→ **PROVIDED TEXT**

'''

Mayor Ruth Beier Sees Big Benefits and Big Risks to MSU’s Decision
Reacting to the news this afternoon from MSU that the university will reopen to some extent in September, East Lansing Mayor Ruth Beier tells ELi she is relieved because of the local economic benefits. But she does not want to underestimate the huge challenges the City will face.
“It’s going to be scarier for the city than I think it is for campus,” she said, speaking by phone.
Beier noted that MSU President Sam Stanley and his staff have “a lot of tools to control students on their property, but in the city those students are citizens like everybody else, and we don’t have the same controls. We can’t say ‘you can’t have eight people in this room,’ and Dr. Stanley can.”
Beier says she wishes that the City of East Lansing’s leaders had been invited to be more involved in the decision-making process about reopening.
“But even if we had been involved, we probably would have come to the same conclusion,” she said, on reflection, “because if we wanted to stay closed until it is safe – which means waiting for a vaccine – I think East Lansing would never recover from that. I think every business in East Lansing would close forever, and that would be a high price to pay.”
Asked yesterday about whether City of East Lansing leaders had been included in the Reopening Campus Task Force discussions, City Manager George Lahanas said they were not.
“We are not on the committee,” Lahanas said, “but I have a standing phone call with Janet Lillie every two weeks and she provides general updates.” (Lillie is MSU’s Assistant Vice President for Community Relations.)

'''

→ **DATA EXCERPTS**
'''

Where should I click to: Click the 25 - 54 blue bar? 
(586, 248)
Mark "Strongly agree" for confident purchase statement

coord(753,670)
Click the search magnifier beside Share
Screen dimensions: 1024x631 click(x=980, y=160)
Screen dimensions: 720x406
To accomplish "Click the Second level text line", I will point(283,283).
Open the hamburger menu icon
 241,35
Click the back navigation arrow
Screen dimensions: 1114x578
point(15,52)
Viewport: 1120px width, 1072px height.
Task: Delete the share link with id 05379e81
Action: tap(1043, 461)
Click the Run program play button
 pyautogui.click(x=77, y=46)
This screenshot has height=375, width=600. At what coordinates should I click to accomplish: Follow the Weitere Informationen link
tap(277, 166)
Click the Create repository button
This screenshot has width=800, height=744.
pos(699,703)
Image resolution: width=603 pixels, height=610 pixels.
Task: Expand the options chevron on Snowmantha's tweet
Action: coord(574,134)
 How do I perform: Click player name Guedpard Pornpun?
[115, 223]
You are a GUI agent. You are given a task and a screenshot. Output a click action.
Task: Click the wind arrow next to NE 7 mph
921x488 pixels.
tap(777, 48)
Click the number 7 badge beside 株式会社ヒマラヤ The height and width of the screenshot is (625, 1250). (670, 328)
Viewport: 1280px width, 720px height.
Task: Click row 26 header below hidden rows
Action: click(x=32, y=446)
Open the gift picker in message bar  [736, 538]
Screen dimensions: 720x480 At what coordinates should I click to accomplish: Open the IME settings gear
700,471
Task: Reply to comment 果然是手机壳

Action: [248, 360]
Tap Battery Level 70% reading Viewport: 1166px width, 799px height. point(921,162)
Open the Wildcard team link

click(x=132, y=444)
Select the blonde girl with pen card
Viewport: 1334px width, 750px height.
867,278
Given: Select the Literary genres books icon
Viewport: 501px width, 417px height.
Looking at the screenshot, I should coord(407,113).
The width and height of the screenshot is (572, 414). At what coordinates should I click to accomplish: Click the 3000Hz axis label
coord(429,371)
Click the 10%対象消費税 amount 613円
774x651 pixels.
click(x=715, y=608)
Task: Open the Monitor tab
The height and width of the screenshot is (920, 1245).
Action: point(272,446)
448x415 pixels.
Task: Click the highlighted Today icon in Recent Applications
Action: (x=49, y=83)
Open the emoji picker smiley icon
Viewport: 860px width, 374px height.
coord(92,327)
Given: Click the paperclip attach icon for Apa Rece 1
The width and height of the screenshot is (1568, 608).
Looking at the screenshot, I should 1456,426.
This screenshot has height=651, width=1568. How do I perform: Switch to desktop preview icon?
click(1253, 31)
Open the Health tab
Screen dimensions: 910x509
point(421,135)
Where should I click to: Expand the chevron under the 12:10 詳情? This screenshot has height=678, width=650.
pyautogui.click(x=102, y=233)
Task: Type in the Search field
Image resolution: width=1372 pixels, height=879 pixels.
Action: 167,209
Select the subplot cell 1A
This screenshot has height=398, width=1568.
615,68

'''

→ **WORK ORDER 1**
In the article on Mayor Beier's reaction, what position does Janet Lillie hold?
→ **WORK ORDER 2**
Reproduce the article on Mayor Beier's reaction between "Mayor Ruth Beier Sees" and "speaking by phone.", inclusive.
The listing is separate material, apart from the article on Mayor Beier's reaction.

→ **YOUR RESPONSE 1**
She is MSU's Assistant Vice President for Community Relations.

→ **YOUR RESPONSE 2**
Mayor Ruth Beier Sees Big Benefits and Big Risks to MSU’s Decision
Reacting to the news this afternoon from MSU that the university will reopen to some extent in September, East Lansing Mayor Ruth Beier tells ELi she is relieved because of the local economic benefits. But she does not want to underestimate the huge challenges the City will face.
“It’s going to be scarier for the city than I think it is for campus,” she said, speaking by phone.